◆ Extrait ◆
※ ※ ※

Le pin parasol connaitra une grande diffusion, il ne vit guére ici au dela de 120 ans et ceux qui sont présents ont été plantés par Fournier et ses successeurs. Même le Parc en plante au bord des chemins!

Et Léon de Roussen qu'a t il introduit? Il rêvait de Porquerolles en village provençal avec une place ombragée par des platanes. il en a introduit quelques uns, il en reste quelques exemplaires, un peu chétifs, l'air marin ne doit guère leur convenir! Le parc ne semble pas avoir introduits de nouvelles espèces a haute tige, mais il a entretenu l'existant et a fait quelques plantations, par exemple les pins sur l'arrière de la Plage d'Argent. On lui doit l'importation d'un arbuste, le Gatillier (voir la 1ere randonnée), connu sous le nom de "poivre des moines" à cause des vertus anaphrodisiaque de ses graines.

Deux catastrophes écologiues ont largement contrarié l'extension des grands arbres: L'incendie de 1887 qui a ravagé une grande partie de l'ile et le départ de la Compagnie Foncière, propriétaire de l'île de 1905 à 1912. Cette société a fait faillite et comme ultime ressource, elle a abattu les arbres qui ombrageaient les chemins et les a vendu comme bois de chauffage.

C'est J F Fournier qui a modelé la végétation arborée actuelle, il a fait planter des centaines de milliers d'arbres et ce patrimoine, qui a eu son apogée dans le années 1960 1980 est toujours aussi remarquable.

※ ※ ※

◆ Bloc de données ◆
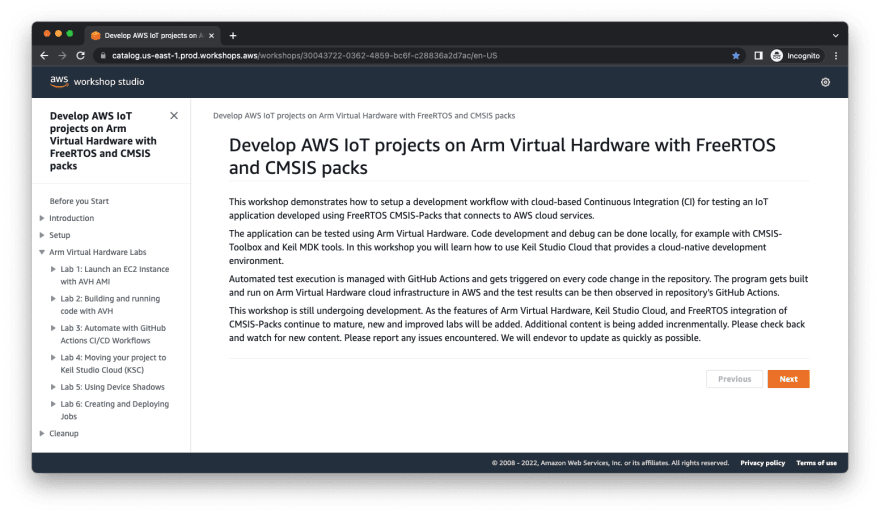880x515 pixels.
Task: Click the orange Next button
Action: coord(788,379)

※ ※ ※

◆ Travail à faire ◆
a: Les affirmations suivantes concordent-elles avec l'extrait ? (i) Le pin parasol dépasse rarement 120 ans sur l'île. (ii) Le Parc a introduit de nombreuses nouvelles espèces à haute tige. (iii) La Compagnie Foncière a vendu comme bois de chauffage des arbres qu'elle avait abattus. Répondez par oui ou non à chacune, en citant les mots décisifs de l'extrait.
b: Renvoyez tel quel le passage de l'extrait qui s'ouvre sur les mots contenant "C'est J F Fournier" et se ferme sur "toujours aussi remarquable.".

◆ Résultats finaux ◆
a:
(i) Oui : « il ne vit guére ici au dela de 120 ans »
(ii) Non : « Le parc ne semble pas avoir introduits de nouvelles espèces a haute tige »
(iii) Oui : « elle a abattu les arbres qui ombrageaient les chemins et les a vendu comme bois de chauffage »

b:
C'est J F Fournier qui a modelé la végétation arborée actuelle, il a fait planter des centaines de milliers d'arbres et ce patrimoine, qui a eu son apogée dans le années 1960 1980 est toujours aussi remarquable.